> WHAT TO PRODUCE:
Nothing but the lines below from the one with "This screenshot has width=935, height=793." through the one with "Sort by the Startup Type column header" should be output, each exactly as given, and no pictures.

> RECORD SET:
▬▬▬
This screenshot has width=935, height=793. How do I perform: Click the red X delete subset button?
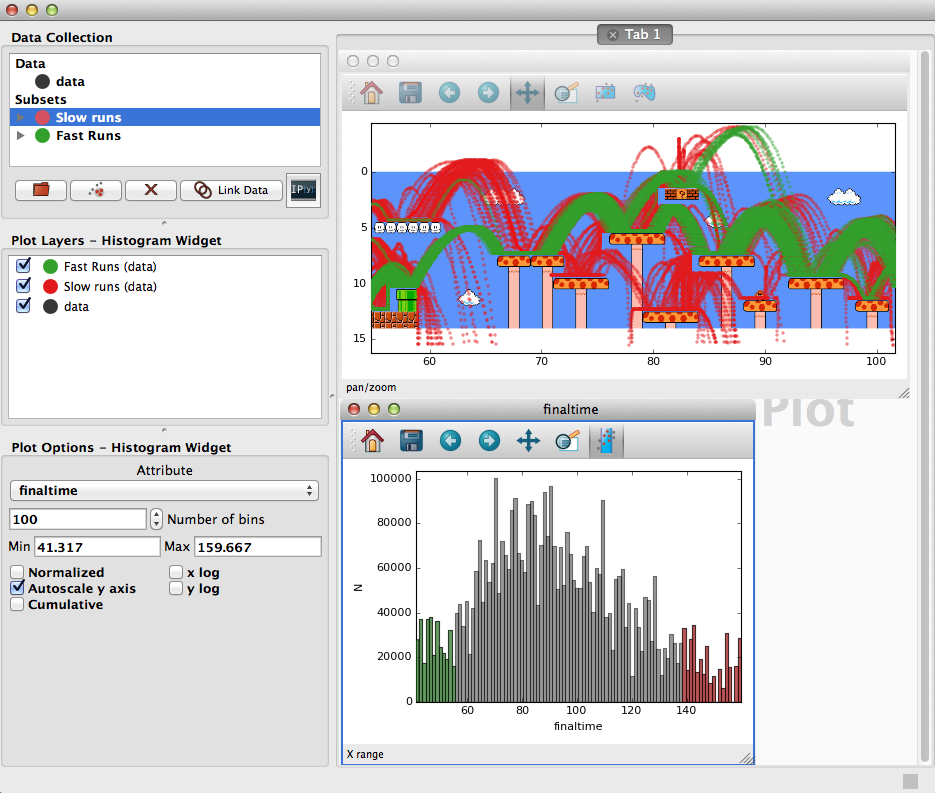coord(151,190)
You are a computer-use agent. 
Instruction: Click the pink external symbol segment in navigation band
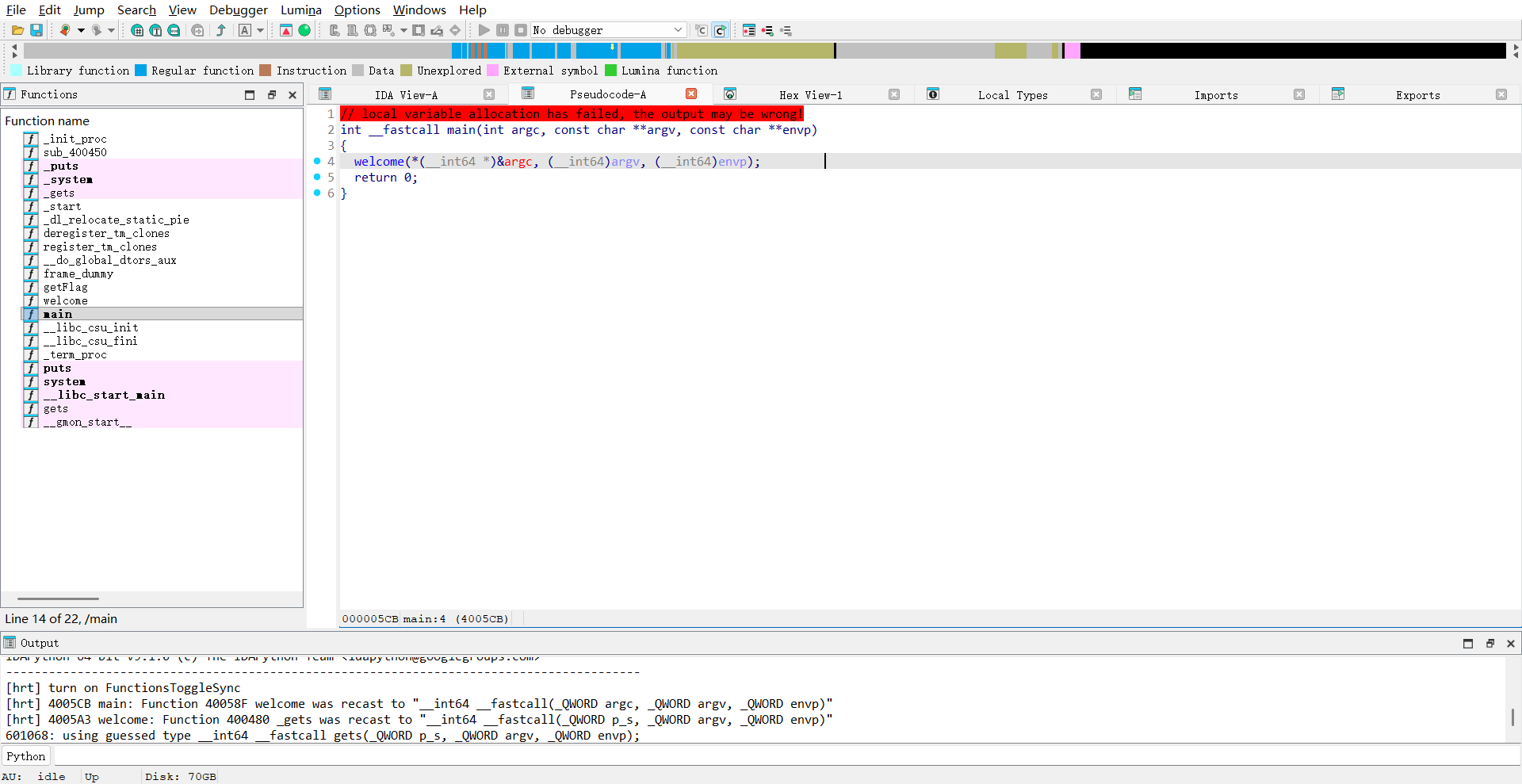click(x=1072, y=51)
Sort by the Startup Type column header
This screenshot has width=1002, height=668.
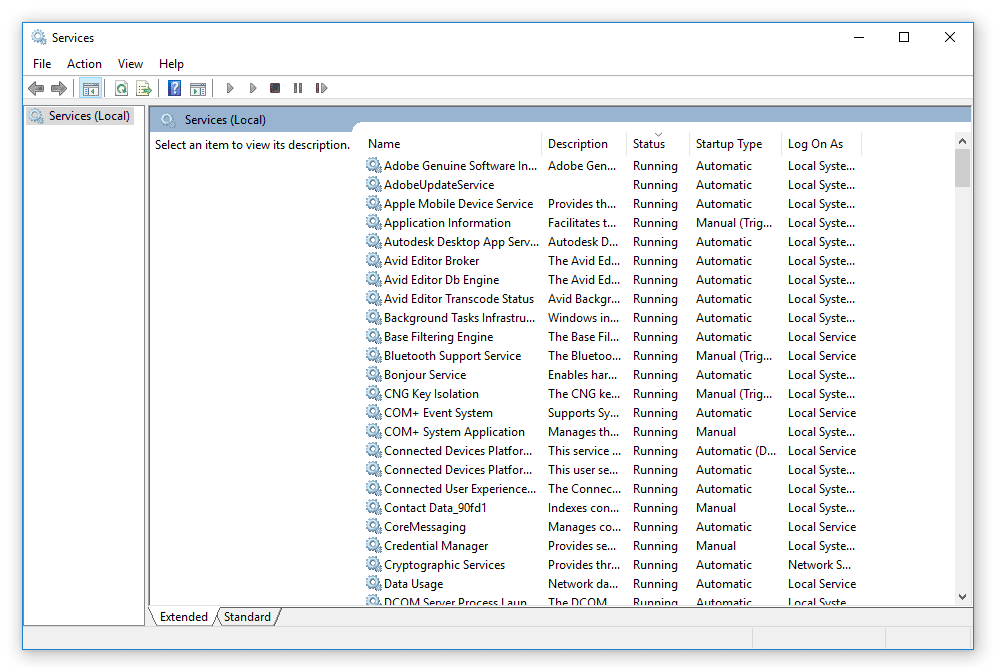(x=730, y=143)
▬▬▬
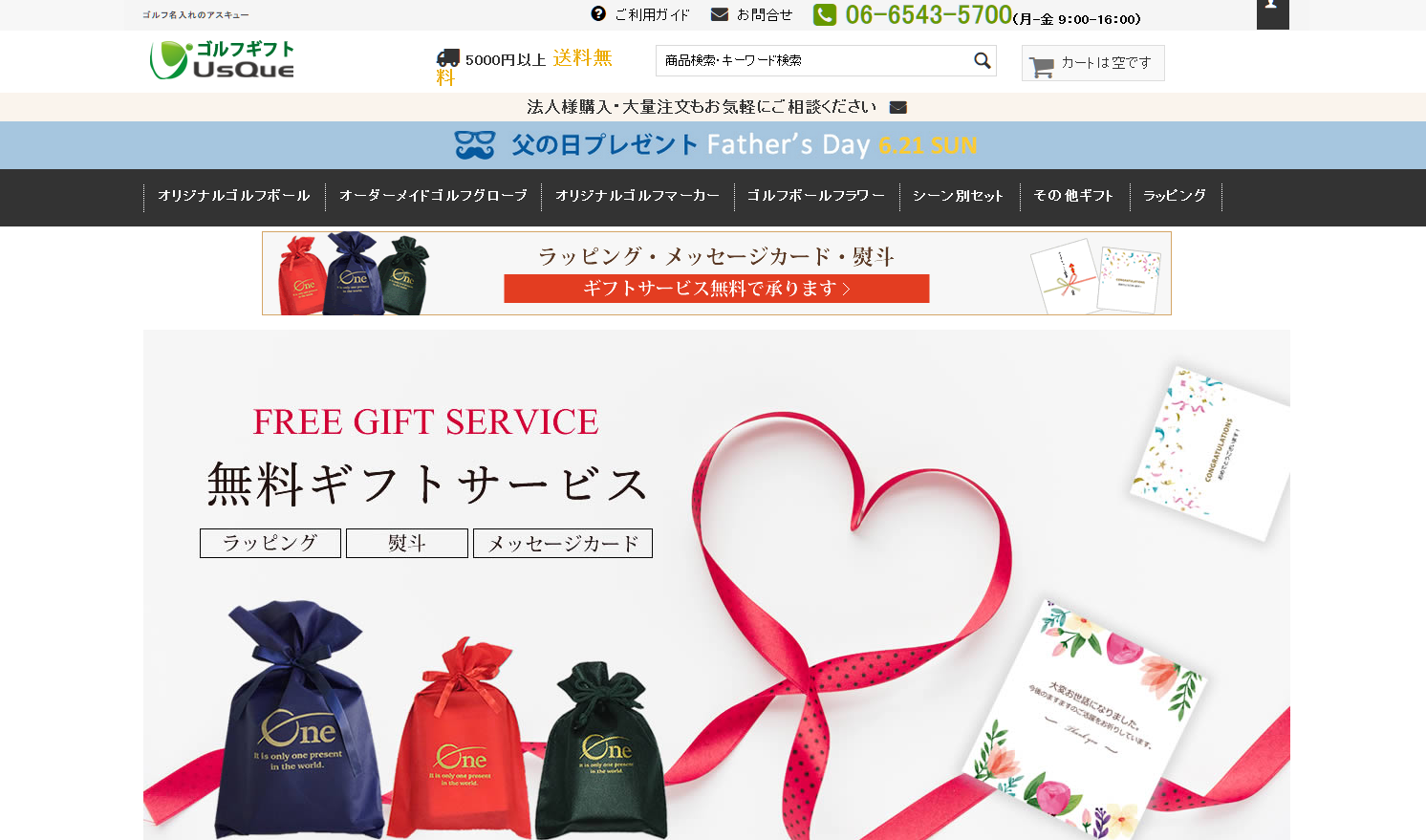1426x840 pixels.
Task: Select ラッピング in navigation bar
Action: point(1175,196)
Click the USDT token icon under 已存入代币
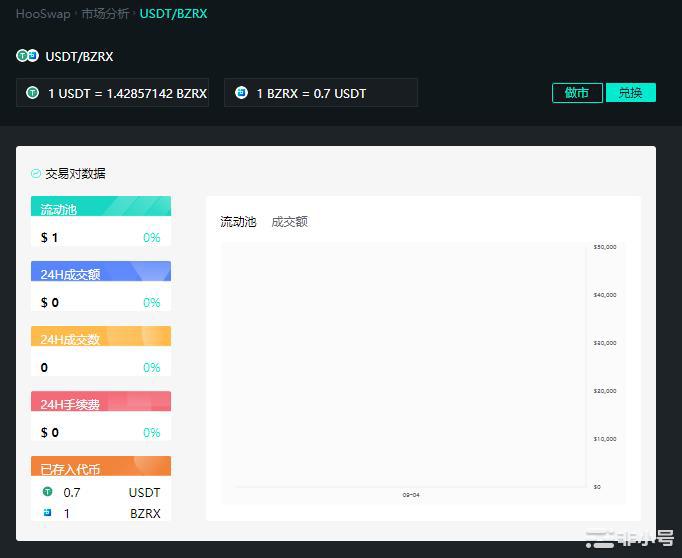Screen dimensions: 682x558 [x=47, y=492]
▬▬▬
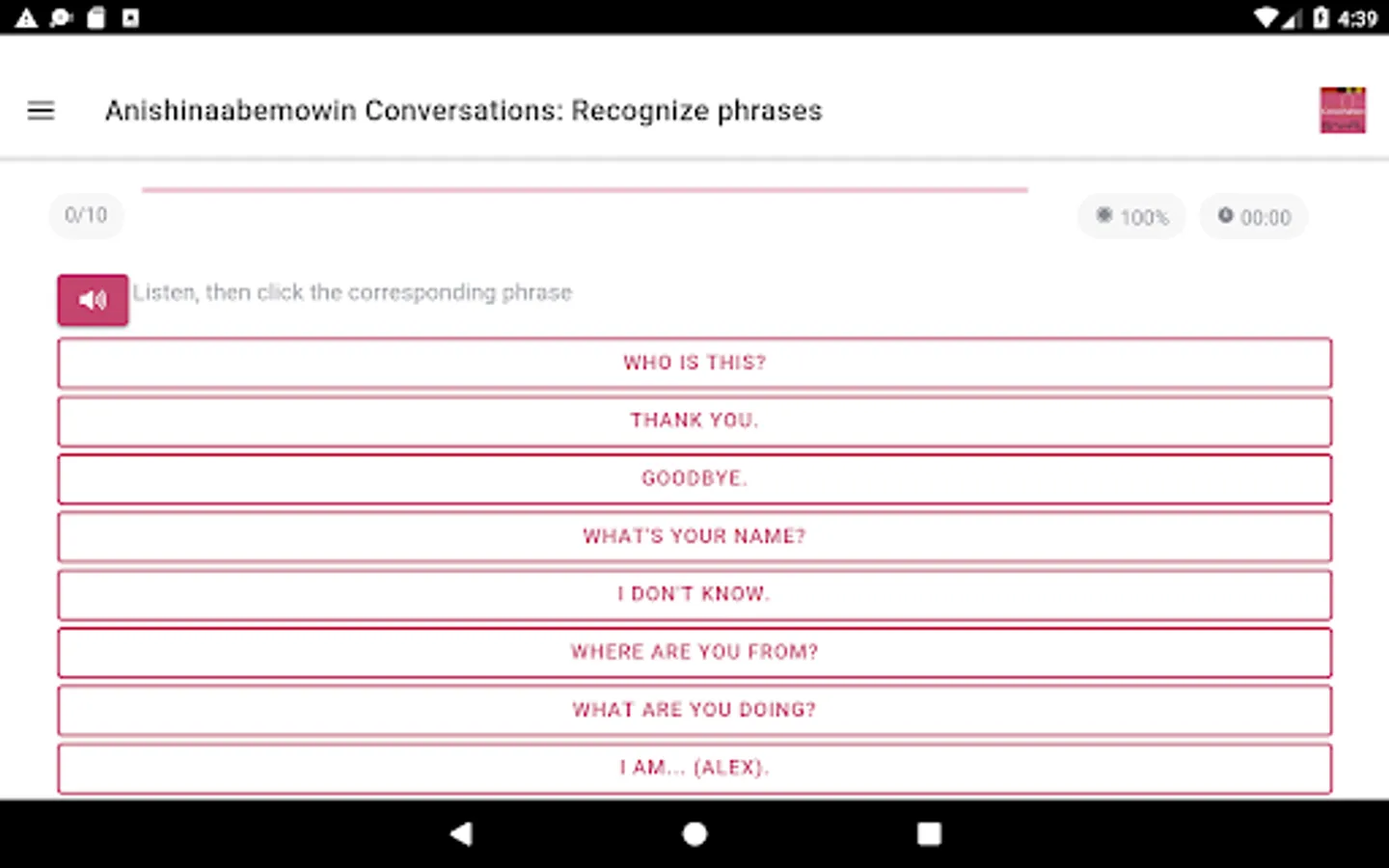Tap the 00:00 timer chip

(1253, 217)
▬▬▬
> EXERCISE ANSWER:
This screenshot has width=935, height=793. How do I perform: Click the red X delete subset button?
coord(151,190)
You are a computer-use agent. 
Instruction: Click the pink external symbol segment in navigation band
click(x=1072, y=51)
Sort by the Startup Type column header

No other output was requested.